Christmas Eve was marked by abundant fireworks, followed by Matins and High Mass, the first celebrated in the new church of the Mother of God.
Inside the temple light was abundant and during the summer it had the peculiarity of keeping the environment cool as the three front doors were toward the south. The chronicles say that “the wind in this land is fresh in the time of lull.” The church of the Mother of God was made up of three sections – the central one; to the east, the section of eleven thousand virgins or women; and to the west, Jesus or men’s section – three chapels and two altars: the Holy Spirit and St. Michael. Both the arch of the sanctuary as the two side ones – “the first three stone arches in these lands” – were in white carved stone. The sanctuary was 14 meters wide and the two chapels on the flanks were lined with Japanese fine wood bearing a beautiful stripe on it with the word “Jesus” written in gold. There was another hallway which closed the north part of the College, as it was too much “open and patent to the unhealthy winds of this land”. Following through this corridor one would reach a platform situated on the flank of the sanctuary. Below the platform was the sacristy, “with other cupboards for the church service and the house” and, above it, a few rooms for the priests and brothers sojourning in the territory.
The document provides further details on the size of the church, and stresses the thickness of the columns and walls made of mud and dirt, “which were not very tall, less than 16 meters,” so as to better withstand the fury of typhoons. The tower was equipped with various bells (the document does not say how many) and a huge terrace “where one can see the whole city and the outer harbor bar where the ships come and go.”
In this enterprise seven thousand taels (Chinese coins of that time), more or less, were spent. And all this was done with the alms given by the residents of the city.
The stewards of the Confraternity of Jesus, township people, offered, in 1620, a beautiful silver lamp to the chapel, and one of those stewards added thirty cruzados for a drawn curtain with gold wire for adornment of the altar.
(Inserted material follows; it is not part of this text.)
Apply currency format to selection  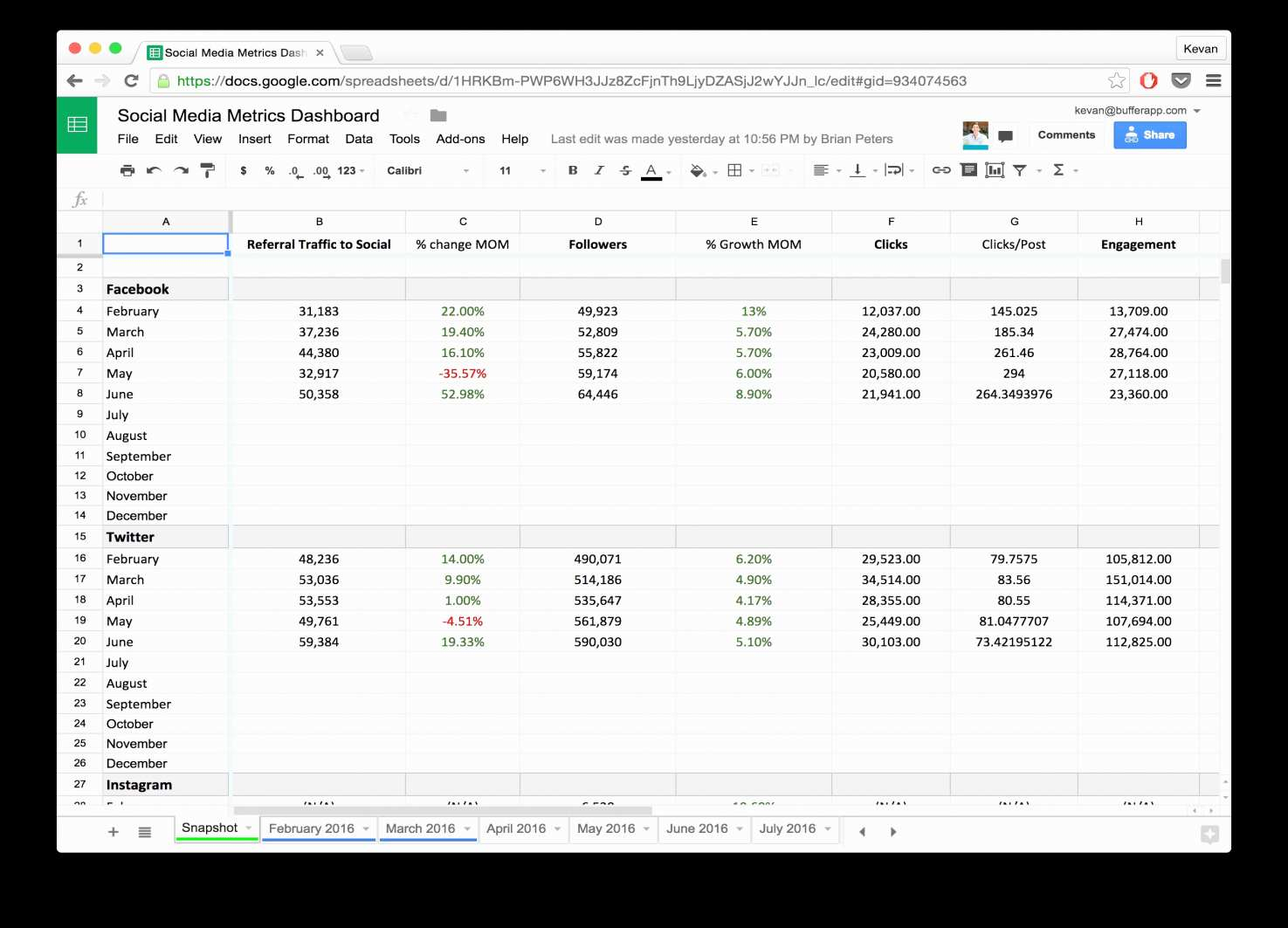[244, 170]
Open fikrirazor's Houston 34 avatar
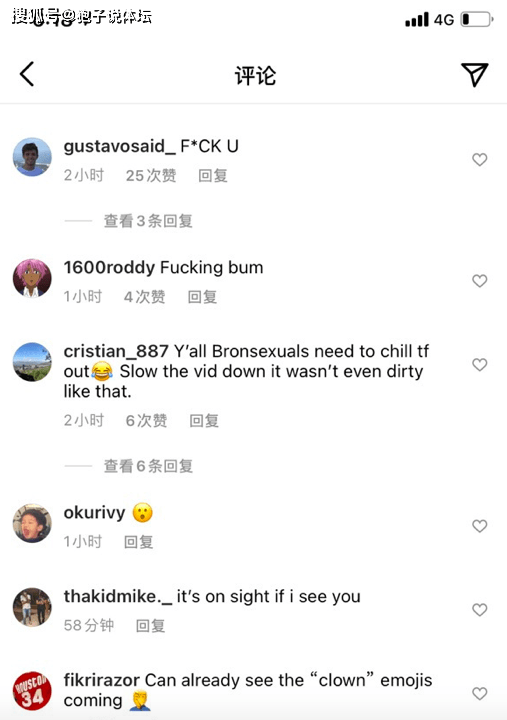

It mentioned as well a relic of the “supposed hair of Our Lady” that was still kept in that church in 1746, as is referred in a contemporary document.
The stewards of the Confraternity of the Holy Spirit, in turn, offered, also in 1620, for their altar, four silver candlesticks “and a front with its velvet trim.”
The majestic Church of Mater Dei also greatly impressed the Chinese, as shown by the texts gathered in Ou-Mun Kei-Leok (Monograph of Macau), written by Tcheong-U-Lâm and Ian-Kuong which would be translated in 1950 by the distinctive Macanese investigator Luís Gonzaga Gomes.
Those Chinese tells us that the main church of the foreigners was the “Sam-Pá Temple (São Paulo),” located northeast of Macau, leaning against a mountain. On the side of the building, several doors, made with long narrow stones carved and inlaid with blue gold, “which dazzled.” The top looked like a back canopy and lacy sides were full of admirable jaspers. “That, they say, is the heavenly Mother called Mary”, we read in the Ou-Mun Kei-Leok. The figure of the Virgin was compared to the one of “a young women hugging a small child called Jesus Lord of Heaven.” The dress she wore was not stitched and covered the entire body. Her left hand held an armillary sphere and the four fingers of her right hand “reminded the gesture of one who speaks.” Her hair and eyebrows were stiff, “as if angry”; the ears were characterized by “heavy lobes”; her nose was tall and aquiline; her eyes “seemed to contemplate any distant thing”; and her mouth assumed “the typical attitude of someone who wants to talk.”
“Looking at this figure, one would say that it was in the shape of the most beautiful of women,” concluded the authors of the Ou-Mun Kei-Leok, who at the end of their analysis, mention the existence alongside the Virgin of thirty other figures, though they wouldn’t tell us who they were.